(Stored data)

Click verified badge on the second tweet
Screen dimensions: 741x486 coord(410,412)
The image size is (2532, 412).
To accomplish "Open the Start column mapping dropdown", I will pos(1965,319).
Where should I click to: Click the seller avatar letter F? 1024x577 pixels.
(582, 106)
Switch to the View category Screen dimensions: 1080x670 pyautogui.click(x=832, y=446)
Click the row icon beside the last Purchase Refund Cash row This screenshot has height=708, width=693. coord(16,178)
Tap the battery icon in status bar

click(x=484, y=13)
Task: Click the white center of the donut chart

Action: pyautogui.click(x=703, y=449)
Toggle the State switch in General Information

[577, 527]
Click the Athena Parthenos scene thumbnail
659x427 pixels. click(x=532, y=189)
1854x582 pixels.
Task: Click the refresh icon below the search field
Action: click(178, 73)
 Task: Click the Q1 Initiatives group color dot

**Work task**
Your answer should be the data above, retyped in full and unaltered.

**Written solution**
Click verified badge on the second tweet
Screen dimensions: 741x486 coord(410,412)
The image size is (2532, 412).
To accomplish "Open the Start column mapping dropdown", I will pos(1965,319).
Where should I click to: Click the seller avatar letter F? 1024x577 pixels.
(582, 106)
Switch to the View category Screen dimensions: 1080x670 pyautogui.click(x=832, y=446)
Click the row icon beside the last Purchase Refund Cash row This screenshot has height=708, width=693. coord(16,178)
Tap the battery icon in status bar

click(x=484, y=13)
Task: Click the white center of the donut chart

Action: pyautogui.click(x=703, y=449)
Toggle the State switch in General Information

[577, 527]
Click the Athena Parthenos scene thumbnail
659x427 pixels. click(x=532, y=189)
1854x582 pixels.
Task: Click the refresh icon below the search field
Action: click(178, 73)
 Task: Click the Q1 Initiatives group color dot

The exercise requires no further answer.